== SUPPLIED RECORDS ==

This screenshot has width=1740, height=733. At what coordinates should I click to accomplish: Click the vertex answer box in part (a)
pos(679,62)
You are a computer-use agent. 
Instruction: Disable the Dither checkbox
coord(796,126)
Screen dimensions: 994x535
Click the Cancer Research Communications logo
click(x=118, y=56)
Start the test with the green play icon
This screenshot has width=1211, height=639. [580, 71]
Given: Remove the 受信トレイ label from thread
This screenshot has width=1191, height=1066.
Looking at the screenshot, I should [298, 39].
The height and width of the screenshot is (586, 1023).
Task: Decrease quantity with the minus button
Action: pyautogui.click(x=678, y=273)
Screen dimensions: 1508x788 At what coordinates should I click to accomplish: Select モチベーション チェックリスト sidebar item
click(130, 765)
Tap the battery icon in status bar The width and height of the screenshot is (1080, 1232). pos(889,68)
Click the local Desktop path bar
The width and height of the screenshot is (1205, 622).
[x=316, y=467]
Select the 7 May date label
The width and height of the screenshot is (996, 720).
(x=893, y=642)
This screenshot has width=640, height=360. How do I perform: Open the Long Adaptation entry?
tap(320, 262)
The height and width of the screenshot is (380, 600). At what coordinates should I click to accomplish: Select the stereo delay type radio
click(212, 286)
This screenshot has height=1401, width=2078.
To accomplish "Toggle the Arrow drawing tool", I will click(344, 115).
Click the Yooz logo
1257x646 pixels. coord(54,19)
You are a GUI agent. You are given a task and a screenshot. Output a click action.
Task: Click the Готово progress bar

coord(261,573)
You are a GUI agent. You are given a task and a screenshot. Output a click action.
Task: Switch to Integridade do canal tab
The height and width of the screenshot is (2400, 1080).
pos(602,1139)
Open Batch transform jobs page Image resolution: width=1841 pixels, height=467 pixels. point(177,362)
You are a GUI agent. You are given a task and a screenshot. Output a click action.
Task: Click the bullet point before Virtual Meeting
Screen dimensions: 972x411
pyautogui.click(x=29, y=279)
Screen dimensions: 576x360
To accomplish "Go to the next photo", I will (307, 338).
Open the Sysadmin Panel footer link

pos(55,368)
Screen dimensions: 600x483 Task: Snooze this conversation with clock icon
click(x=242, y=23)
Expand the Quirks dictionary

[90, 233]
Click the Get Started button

===

Recast every line of the listing above as a numbered list, skipping the blank lines.

1. This screenshot has width=1740, height=733. At what coordinates should I click to accomplish: Click the vertex answer box in part (a)
2. pos(679,62)
3. You are a computer-use agent. 
4. Instruction: Disable the Dither checkbox
5. coord(796,126)
6. Screen dimensions: 994x535
7. Click the Cancer Research Communications logo
8. click(x=118, y=56)
9. Start the test with the green play icon
10. This screenshot has width=1211, height=639. [580, 71]
11. Given: Remove the 受信トレイ label from thread
12. This screenshot has width=1191, height=1066.
13. Looking at the screenshot, I should [298, 39].
14. The height and width of the screenshot is (586, 1023).
15. Task: Decrease quantity with the minus button
16. Action: pyautogui.click(x=678, y=273)
17. Screen dimensions: 1508x788 At what coordinates should I click to accomplish: Select モチベーション チェックリスト sidebar item
18. click(130, 765)
19. Tap the battery icon in status bar The width and height of the screenshot is (1080, 1232). pos(889,68)
20. Click the local Desktop path bar
21. The width and height of the screenshot is (1205, 622).
22. [x=316, y=467]
23. Select the 7 May date label
24. The width and height of the screenshot is (996, 720).
25. (x=893, y=642)
26. This screenshot has width=640, height=360. How do I perform: Open the Long Adaptation entry?
27. tap(320, 262)
28. The height and width of the screenshot is (380, 600). At what coordinates should I click to accomplish: Select the stereo delay type radio
29. click(212, 286)
30. This screenshot has height=1401, width=2078.
31. To accomplish "Toggle the Arrow drawing tool", I will click(344, 115).
32. Click the Yooz logo
33. 1257x646 pixels. coord(54,19)
34. You are a GUI agent. You are given a task and a screenshot. Output a click action.
35. Task: Click the Готово progress bar
36. coord(261,573)
37. You are a GUI agent. You are given a task and a screenshot. Output a click action.
38. Task: Switch to Integridade do canal tab
39. The height and width of the screenshot is (2400, 1080).
40. pos(602,1139)
41. Open Batch transform jobs page Image resolution: width=1841 pixels, height=467 pixels. point(177,362)
42. You are a GUI agent. You are given a task and a screenshot. Output a click action.
43. Task: Click the bullet point before Virtual Meeting
44. Screen dimensions: 972x411
45. pyautogui.click(x=29, y=279)
46. Screen dimensions: 576x360
47. To accomplish "Go to the next photo", I will (307, 338).
48. Open the Sysadmin Panel footer link
49. pos(55,368)
50. Screen dimensions: 600x483 Task: Snooze this conversation with clock icon
51. click(x=242, y=23)
52. Expand the Quirks dictionary
53. [90, 233]
54. Click the Get Started button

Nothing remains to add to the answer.